WORK ITEM
Exactly the lines below from the one with "The image size is (827, 435)." up to and including the one with "The width and height of the screenshot is (1080, 1124)." make up the answer, with nothing else added.

________________________

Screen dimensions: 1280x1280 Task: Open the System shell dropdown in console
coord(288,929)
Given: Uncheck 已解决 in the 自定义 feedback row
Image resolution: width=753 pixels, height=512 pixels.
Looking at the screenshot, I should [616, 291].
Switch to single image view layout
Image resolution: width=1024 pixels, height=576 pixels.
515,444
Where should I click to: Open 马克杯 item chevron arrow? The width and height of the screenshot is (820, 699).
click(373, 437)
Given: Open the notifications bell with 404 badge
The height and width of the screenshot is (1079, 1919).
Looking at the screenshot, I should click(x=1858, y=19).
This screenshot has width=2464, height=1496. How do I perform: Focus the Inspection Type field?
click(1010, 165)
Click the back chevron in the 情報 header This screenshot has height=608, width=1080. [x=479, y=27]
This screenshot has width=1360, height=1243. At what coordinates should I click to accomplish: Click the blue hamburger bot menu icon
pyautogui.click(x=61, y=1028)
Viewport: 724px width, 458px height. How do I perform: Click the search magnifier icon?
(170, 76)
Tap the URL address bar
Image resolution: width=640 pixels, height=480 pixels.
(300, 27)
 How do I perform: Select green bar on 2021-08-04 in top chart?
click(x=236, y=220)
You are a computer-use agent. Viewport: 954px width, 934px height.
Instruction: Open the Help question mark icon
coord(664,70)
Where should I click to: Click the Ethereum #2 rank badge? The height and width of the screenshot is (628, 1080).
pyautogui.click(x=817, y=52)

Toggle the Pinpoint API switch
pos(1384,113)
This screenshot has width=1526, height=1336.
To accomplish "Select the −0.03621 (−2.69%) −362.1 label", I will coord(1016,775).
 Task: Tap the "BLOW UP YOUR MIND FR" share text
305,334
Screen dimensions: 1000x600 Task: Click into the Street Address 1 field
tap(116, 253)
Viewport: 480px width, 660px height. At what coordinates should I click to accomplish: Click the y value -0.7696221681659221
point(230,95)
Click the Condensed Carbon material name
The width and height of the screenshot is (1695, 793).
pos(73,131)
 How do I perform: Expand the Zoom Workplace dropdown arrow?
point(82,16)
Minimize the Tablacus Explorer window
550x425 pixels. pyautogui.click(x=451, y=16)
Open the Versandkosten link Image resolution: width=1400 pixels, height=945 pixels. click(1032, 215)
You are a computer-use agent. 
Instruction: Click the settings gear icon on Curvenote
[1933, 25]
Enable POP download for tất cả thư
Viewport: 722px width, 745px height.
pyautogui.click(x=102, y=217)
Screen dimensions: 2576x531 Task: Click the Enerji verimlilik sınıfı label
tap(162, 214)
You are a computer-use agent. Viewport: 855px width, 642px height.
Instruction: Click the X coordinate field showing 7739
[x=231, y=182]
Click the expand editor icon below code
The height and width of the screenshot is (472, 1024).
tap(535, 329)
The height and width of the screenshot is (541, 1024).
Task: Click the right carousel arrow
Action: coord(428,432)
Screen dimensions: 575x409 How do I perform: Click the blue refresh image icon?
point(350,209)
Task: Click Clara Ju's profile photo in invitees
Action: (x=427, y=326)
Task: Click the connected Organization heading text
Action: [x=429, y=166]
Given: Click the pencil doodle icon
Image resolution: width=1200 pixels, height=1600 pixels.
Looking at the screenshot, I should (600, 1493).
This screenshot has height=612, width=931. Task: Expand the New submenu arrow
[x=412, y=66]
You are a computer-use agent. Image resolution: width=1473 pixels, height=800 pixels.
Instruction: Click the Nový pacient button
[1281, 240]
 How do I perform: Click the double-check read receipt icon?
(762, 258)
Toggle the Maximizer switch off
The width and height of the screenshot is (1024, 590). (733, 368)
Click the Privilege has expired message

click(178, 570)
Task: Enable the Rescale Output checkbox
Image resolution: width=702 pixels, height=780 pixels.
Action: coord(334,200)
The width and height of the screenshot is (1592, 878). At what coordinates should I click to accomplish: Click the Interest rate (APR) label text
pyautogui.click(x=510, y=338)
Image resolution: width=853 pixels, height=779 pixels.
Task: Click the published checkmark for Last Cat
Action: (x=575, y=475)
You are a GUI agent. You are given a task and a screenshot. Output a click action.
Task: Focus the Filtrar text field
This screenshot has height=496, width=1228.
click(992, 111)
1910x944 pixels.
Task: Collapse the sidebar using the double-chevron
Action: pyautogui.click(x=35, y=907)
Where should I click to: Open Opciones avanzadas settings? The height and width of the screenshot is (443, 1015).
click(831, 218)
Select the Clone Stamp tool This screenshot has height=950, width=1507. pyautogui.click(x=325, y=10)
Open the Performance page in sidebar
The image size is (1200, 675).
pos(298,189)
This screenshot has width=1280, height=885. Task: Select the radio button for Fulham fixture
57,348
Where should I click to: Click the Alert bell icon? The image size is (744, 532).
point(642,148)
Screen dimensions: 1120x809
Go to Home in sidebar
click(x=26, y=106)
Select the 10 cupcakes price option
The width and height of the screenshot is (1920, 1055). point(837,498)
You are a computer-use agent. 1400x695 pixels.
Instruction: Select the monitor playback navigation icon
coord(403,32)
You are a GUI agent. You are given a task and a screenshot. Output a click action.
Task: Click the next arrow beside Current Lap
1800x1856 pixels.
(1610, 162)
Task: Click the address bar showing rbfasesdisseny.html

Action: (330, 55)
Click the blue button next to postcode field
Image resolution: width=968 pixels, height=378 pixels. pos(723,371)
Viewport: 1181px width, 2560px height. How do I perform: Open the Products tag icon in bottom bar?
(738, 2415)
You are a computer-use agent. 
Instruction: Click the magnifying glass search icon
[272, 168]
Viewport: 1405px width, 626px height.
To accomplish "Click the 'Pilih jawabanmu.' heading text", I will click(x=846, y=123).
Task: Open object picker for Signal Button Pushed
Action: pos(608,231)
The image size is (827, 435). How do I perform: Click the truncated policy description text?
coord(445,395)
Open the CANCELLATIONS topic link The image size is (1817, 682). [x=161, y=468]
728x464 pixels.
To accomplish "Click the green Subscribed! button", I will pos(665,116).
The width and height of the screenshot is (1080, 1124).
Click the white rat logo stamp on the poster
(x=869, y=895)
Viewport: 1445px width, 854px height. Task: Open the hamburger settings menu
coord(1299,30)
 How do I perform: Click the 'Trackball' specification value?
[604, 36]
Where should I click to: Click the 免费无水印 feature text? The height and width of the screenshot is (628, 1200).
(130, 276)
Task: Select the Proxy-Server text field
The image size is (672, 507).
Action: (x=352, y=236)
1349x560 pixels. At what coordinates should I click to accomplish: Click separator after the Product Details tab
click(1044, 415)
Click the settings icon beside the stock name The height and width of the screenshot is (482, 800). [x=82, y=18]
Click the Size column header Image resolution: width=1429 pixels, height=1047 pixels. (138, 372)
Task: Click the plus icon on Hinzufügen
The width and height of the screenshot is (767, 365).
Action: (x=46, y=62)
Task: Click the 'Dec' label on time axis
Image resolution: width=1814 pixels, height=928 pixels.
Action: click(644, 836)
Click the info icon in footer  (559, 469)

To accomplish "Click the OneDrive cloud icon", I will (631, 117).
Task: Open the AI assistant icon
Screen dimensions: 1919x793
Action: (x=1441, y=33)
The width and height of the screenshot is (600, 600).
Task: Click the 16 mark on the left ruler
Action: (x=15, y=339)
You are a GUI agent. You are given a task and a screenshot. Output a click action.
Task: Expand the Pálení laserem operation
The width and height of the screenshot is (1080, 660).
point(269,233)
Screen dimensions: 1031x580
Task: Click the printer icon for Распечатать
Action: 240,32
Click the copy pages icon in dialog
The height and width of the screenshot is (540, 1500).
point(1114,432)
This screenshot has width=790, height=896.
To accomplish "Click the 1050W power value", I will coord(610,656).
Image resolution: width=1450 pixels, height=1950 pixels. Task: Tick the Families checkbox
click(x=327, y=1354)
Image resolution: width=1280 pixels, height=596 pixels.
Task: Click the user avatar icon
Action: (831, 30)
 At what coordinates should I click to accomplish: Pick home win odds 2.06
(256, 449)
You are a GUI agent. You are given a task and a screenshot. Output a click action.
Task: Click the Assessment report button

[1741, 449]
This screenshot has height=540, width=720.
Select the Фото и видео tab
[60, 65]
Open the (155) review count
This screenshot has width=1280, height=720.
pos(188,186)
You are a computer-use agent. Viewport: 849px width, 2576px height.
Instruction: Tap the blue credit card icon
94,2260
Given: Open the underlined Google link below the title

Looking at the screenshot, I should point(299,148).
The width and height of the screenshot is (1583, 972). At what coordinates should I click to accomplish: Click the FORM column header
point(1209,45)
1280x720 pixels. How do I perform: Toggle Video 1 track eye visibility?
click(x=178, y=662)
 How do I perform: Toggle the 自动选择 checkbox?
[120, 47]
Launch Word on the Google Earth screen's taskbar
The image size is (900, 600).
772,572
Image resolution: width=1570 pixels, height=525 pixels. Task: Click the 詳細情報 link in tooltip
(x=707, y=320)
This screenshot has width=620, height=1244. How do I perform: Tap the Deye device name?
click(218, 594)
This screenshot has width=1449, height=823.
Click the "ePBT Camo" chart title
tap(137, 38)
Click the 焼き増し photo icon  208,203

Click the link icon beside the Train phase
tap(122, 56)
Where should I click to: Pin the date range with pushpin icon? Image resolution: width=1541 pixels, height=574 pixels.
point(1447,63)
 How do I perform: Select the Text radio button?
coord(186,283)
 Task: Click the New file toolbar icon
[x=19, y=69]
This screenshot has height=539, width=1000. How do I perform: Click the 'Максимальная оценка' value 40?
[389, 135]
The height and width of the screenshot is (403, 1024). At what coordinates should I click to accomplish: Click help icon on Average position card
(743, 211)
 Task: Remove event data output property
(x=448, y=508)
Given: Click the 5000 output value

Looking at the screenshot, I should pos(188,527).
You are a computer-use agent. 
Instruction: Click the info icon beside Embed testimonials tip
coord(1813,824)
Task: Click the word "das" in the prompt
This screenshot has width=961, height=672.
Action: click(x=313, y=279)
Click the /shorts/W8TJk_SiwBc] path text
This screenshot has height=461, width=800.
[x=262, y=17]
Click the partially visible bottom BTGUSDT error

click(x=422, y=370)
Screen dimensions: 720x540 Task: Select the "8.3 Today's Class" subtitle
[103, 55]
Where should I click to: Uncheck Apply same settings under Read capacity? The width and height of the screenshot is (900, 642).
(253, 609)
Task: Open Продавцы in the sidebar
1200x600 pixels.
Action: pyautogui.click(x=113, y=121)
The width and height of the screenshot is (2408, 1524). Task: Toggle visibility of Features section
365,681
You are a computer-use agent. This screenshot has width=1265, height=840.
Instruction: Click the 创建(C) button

________________________

SOLUTION BELOW
The image size is (827, 435). How do I perform: Click the truncated policy description text?
coord(445,395)
Open the CANCELLATIONS topic link The image size is (1817, 682). [x=161, y=468]
728x464 pixels.
To accomplish "Click the green Subscribed! button", I will pos(665,116).
The width and height of the screenshot is (1080, 1124).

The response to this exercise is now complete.